* EXERCISE AIM
Put every line of the material into a numbered list, leaving out the blank lines.

[Saved data entries]
· · · ·

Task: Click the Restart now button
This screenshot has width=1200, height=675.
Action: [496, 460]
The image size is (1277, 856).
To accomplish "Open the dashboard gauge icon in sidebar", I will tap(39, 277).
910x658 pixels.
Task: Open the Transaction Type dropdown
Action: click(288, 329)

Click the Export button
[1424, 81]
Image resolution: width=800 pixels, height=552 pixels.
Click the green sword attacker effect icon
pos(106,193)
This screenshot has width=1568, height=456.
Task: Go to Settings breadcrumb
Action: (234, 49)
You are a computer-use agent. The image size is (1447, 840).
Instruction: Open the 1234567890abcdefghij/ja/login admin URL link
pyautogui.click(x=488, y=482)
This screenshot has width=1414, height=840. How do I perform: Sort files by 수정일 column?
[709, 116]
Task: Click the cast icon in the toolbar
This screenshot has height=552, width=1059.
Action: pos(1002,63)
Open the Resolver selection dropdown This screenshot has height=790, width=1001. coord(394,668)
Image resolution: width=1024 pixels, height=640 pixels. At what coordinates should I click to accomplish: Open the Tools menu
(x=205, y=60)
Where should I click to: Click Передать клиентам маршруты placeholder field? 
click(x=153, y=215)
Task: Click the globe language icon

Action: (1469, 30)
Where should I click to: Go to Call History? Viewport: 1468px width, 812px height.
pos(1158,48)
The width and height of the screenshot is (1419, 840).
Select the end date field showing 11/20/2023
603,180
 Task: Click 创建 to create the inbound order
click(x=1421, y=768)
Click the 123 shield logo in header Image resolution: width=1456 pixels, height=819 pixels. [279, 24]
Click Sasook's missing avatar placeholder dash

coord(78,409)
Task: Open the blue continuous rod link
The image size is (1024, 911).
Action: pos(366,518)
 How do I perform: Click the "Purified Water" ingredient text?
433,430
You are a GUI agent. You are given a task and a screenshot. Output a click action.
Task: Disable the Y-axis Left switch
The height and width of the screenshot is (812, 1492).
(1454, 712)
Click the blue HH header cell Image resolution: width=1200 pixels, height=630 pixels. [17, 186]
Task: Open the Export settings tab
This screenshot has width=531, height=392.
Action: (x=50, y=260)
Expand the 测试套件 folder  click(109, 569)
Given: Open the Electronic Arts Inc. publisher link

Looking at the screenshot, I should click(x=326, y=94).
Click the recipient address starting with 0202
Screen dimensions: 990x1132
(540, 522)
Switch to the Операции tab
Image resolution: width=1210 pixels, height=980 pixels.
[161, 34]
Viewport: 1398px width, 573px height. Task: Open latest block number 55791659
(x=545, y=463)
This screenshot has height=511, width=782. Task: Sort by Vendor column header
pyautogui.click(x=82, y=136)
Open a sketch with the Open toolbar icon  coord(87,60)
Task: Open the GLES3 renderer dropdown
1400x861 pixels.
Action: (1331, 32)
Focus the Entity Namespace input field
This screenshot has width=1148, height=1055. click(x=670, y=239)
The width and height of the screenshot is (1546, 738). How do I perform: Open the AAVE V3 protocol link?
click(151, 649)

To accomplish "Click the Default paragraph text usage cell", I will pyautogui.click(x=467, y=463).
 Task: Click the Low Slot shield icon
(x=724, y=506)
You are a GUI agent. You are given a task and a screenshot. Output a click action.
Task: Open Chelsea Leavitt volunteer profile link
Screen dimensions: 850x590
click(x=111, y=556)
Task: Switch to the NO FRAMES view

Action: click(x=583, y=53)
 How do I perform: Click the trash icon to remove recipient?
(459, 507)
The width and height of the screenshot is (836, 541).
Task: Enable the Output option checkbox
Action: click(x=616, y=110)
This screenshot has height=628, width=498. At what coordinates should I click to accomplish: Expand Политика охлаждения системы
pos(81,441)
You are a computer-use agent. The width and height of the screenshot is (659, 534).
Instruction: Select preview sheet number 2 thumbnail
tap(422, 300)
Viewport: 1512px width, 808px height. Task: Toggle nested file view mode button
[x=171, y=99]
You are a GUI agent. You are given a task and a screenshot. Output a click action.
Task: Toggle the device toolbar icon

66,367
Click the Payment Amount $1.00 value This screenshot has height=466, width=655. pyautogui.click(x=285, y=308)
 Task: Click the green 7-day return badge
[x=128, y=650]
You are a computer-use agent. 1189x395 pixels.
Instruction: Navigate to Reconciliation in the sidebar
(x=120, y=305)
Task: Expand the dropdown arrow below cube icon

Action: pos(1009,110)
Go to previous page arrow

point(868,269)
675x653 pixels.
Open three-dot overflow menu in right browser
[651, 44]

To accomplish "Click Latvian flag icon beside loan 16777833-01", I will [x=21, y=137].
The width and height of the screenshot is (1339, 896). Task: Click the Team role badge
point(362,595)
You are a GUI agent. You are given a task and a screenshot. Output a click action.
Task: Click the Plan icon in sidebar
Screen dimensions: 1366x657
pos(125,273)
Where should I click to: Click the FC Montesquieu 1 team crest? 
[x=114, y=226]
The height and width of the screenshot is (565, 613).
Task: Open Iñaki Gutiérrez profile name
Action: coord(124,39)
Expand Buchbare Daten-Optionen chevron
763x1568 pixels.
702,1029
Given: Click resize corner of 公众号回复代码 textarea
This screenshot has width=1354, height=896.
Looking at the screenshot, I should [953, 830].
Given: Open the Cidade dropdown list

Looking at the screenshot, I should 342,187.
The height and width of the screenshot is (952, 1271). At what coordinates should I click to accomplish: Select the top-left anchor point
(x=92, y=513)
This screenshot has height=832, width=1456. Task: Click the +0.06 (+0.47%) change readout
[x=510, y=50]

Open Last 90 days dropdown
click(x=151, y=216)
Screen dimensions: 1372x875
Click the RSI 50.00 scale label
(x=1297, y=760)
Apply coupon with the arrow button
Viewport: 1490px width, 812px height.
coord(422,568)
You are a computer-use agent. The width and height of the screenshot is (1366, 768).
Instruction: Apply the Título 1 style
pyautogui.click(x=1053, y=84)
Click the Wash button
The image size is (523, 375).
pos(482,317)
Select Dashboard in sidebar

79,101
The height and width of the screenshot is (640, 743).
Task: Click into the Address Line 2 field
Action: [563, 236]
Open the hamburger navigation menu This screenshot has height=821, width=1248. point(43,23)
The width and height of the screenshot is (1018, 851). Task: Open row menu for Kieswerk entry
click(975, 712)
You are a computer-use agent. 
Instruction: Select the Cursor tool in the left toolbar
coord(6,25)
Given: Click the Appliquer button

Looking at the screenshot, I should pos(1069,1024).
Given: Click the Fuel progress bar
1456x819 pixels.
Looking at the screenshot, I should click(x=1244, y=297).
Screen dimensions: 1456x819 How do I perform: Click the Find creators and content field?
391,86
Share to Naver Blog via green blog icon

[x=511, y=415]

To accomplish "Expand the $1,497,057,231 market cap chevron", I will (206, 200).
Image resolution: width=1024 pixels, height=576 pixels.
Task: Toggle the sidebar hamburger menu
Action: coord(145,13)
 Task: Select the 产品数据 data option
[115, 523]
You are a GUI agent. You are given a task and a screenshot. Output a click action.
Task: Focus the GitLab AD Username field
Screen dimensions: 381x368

· · · ·

* EXERCISE ANSWER
1. Task: Click the Restart now button
2. This screenshot has width=1200, height=675.
3. Action: [496, 460]
4. The image size is (1277, 856).
5. To accomplish "Open the dashboard gauge icon in sidebar", I will tap(39, 277).
6. 910x658 pixels.
7. Task: Open the Transaction Type dropdown
8. Action: click(288, 329)
9. Click the Export button
10. [1424, 81]
11. Image resolution: width=800 pixels, height=552 pixels.
12. Click the green sword attacker effect icon
13. pos(106,193)
14. This screenshot has width=1568, height=456.
15. Task: Go to Settings breadcrumb
16. Action: (234, 49)
17. You are a computer-use agent. The image size is (1447, 840).
18. Instruction: Open the 1234567890abcdefghij/ja/login admin URL link
19. pyautogui.click(x=488, y=482)
20. This screenshot has width=1414, height=840. How do I perform: Sort files by 수정일 column?
21. [709, 116]
22. Task: Click the cast icon in the toolbar
23. This screenshot has height=552, width=1059.
24. Action: pos(1002,63)
25. Open the Resolver selection dropdown This screenshot has height=790, width=1001. coord(394,668)
26. Image resolution: width=1024 pixels, height=640 pixels. At what coordinates should I click to accomplish: Open the Tools menu
27. (x=205, y=60)
28. Where should I click to: Click Передать клиентам маршруты placeholder field? 
29. click(x=153, y=215)
30. Task: Click the globe language icon
31. Action: (1469, 30)
32. Where should I click to: Go to Call History? Viewport: 1468px width, 812px height.
33. pos(1158,48)
34. The width and height of the screenshot is (1419, 840).
35. Select the end date field showing 11/20/2023
36. 603,180
37.  Task: Click 创建 to create the inbound order
38. click(x=1421, y=768)
39. Click the 123 shield logo in header Image resolution: width=1456 pixels, height=819 pixels. [279, 24]
40. Click Sasook's missing avatar placeholder dash
41. coord(78,409)
42. Task: Open the blue continuous rod link
43. The image size is (1024, 911).
44. Action: pos(366,518)
45.  How do I perform: Click the "Purified Water" ingredient text?
46. 433,430
47. You are a GUI agent. You are given a task and a screenshot. Output a click action.
48. Task: Disable the Y-axis Left switch
49. The height and width of the screenshot is (812, 1492).
50. (1454, 712)
51. Click the blue HH header cell Image resolution: width=1200 pixels, height=630 pixels. [17, 186]
52. Task: Open the Export settings tab
53. This screenshot has width=531, height=392.
54. Action: (x=50, y=260)
55. Expand the 测试套件 folder  click(109, 569)
56. Given: Open the Electronic Arts Inc. publisher link
57. Looking at the screenshot, I should click(x=326, y=94).
58. Click the recipient address starting with 0202
59. Screen dimensions: 990x1132
60. (540, 522)
61. Switch to the Операции tab
62. Image resolution: width=1210 pixels, height=980 pixels.
63. [161, 34]
64. Viewport: 1398px width, 573px height. Task: Open latest block number 55791659
65. (x=545, y=463)
66. This screenshot has height=511, width=782. Task: Sort by Vendor column header
67. pyautogui.click(x=82, y=136)
68. Open a sketch with the Open toolbar icon  coord(87,60)
69. Task: Open the GLES3 renderer dropdown
70. 1400x861 pixels.
71. Action: (1331, 32)
72. Focus the Entity Namespace input field
73. This screenshot has width=1148, height=1055. click(x=670, y=239)
74. The width and height of the screenshot is (1546, 738). How do I perform: Open the AAVE V3 protocol link?
75. click(151, 649)
76. To accomplish "Click the Default paragraph text usage cell", I will pyautogui.click(x=467, y=463).
77.  Task: Click the Low Slot shield icon
78. (x=724, y=506)
79. You are a GUI agent. You are given a task and a screenshot. Output a click action.
80. Task: Open Chelsea Leavitt volunteer profile link
81. Screen dimensions: 850x590
82. click(x=111, y=556)
83. Task: Switch to the NO FRAMES view
84. Action: click(x=583, y=53)
85.  How do I perform: Click the trash icon to remove recipient?
86. (459, 507)
87. The width and height of the screenshot is (836, 541).
88. Task: Enable the Output option checkbox
89. Action: click(x=616, y=110)
90. This screenshot has height=628, width=498. At what coordinates should I click to accomplish: Expand Политика охлаждения системы
91. pos(81,441)
92. You are a computer-use agent. The width and height of the screenshot is (659, 534).
93. Instruction: Select preview sheet number 2 thumbnail
94. tap(422, 300)
95. Viewport: 1512px width, 808px height. Task: Toggle nested file view mode button
96. [x=171, y=99]
97. You are a GUI agent. You are given a task and a screenshot. Output a click action.
98. Task: Toggle the device toolbar icon
99. 66,367
100. Click the Payment Amount $1.00 value This screenshot has height=466, width=655. pyautogui.click(x=285, y=308)
101.  Task: Click the green 7-day return badge
102. [x=128, y=650]
103. You are a computer-use agent. 1189x395 pixels.
104. Instruction: Navigate to Reconciliation in the sidebar
105. (x=120, y=305)
106. Task: Expand the dropdown arrow below cube icon
107. Action: pos(1009,110)
108. Go to previous page arrow
109. point(868,269)
110. 675x653 pixels.
111. Open three-dot overflow menu in right browser
112. [651, 44]
113. To accomplish "Click Latvian flag icon beside loan 16777833-01", I will [x=21, y=137].
114. The width and height of the screenshot is (1339, 896). Task: Click the Team role badge
115. point(362,595)
116. You are a GUI agent. You are given a task and a screenshot. Output a click action.
117. Task: Click the Plan icon in sidebar
118. Screen dimensions: 1366x657
119. pos(125,273)
120. Where should I click to: Click the FC Montesquieu 1 team crest? 
121. [x=114, y=226]
122. The height and width of the screenshot is (565, 613).
123. Task: Open Iñaki Gutiérrez profile name
124. Action: coord(124,39)
125. Expand Buchbare Daten-Optionen chevron
126. 763x1568 pixels.
127. 702,1029
128. Given: Click resize corner of 公众号回复代码 textarea
129. This screenshot has width=1354, height=896.
130. Looking at the screenshot, I should [953, 830].
131. Given: Open the Cidade dropdown list
132. Looking at the screenshot, I should 342,187.
133. The height and width of the screenshot is (952, 1271). At what coordinates should I click to accomplish: Select the top-left anchor point
134. (x=92, y=513)
135. This screenshot has height=832, width=1456. Task: Click the +0.06 (+0.47%) change readout
136. [x=510, y=50]
137. Open Last 90 days dropdown
138. click(x=151, y=216)
139. Screen dimensions: 1372x875
140. Click the RSI 50.00 scale label
141. (x=1297, y=760)
142. Apply coupon with the arrow button
143. Viewport: 1490px width, 812px height.
144. coord(422,568)
145. You are a computer-use agent. The width and height of the screenshot is (1366, 768).
146. Instruction: Apply the Título 1 style
147. pyautogui.click(x=1053, y=84)
148. Click the Wash button
149. The image size is (523, 375).
150. pos(482,317)
151. Select Dashboard in sidebar
152. 79,101
153. The height and width of the screenshot is (640, 743).
154. Task: Click into the Address Line 2 field
155. Action: [563, 236]
156. Open the hamburger navigation menu This screenshot has height=821, width=1248. point(43,23)
157. The width and height of the screenshot is (1018, 851). Task: Open row menu for Kieswerk entry
158. click(975, 712)
159. You are a computer-use agent. 
160. Instruction: Select the Cursor tool in the left toolbar
161. coord(6,25)
162. Given: Click the Appliquer button
163. Looking at the screenshot, I should pos(1069,1024).
164. Given: Click the Fuel progress bar
165. 1456x819 pixels.
166. Looking at the screenshot, I should click(x=1244, y=297).
167. Screen dimensions: 1456x819 How do I perform: Click the Find creators and content field?
168. 391,86
169. Share to Naver Blog via green blog icon
170. [x=511, y=415]
171. To accomplish "Expand the $1,497,057,231 market cap chevron", I will (206, 200).
172. Image resolution: width=1024 pixels, height=576 pixels.
173. Task: Toggle the sidebar hamburger menu
174. Action: coord(145,13)
175.  Task: Select the 产品数据 data option
176. [115, 523]
177. You are a GUI agent. You are given a task and a screenshot. Output a click action.
178. Task: Focus the GitLab AD Username field
179. Screen dimensions: 381x368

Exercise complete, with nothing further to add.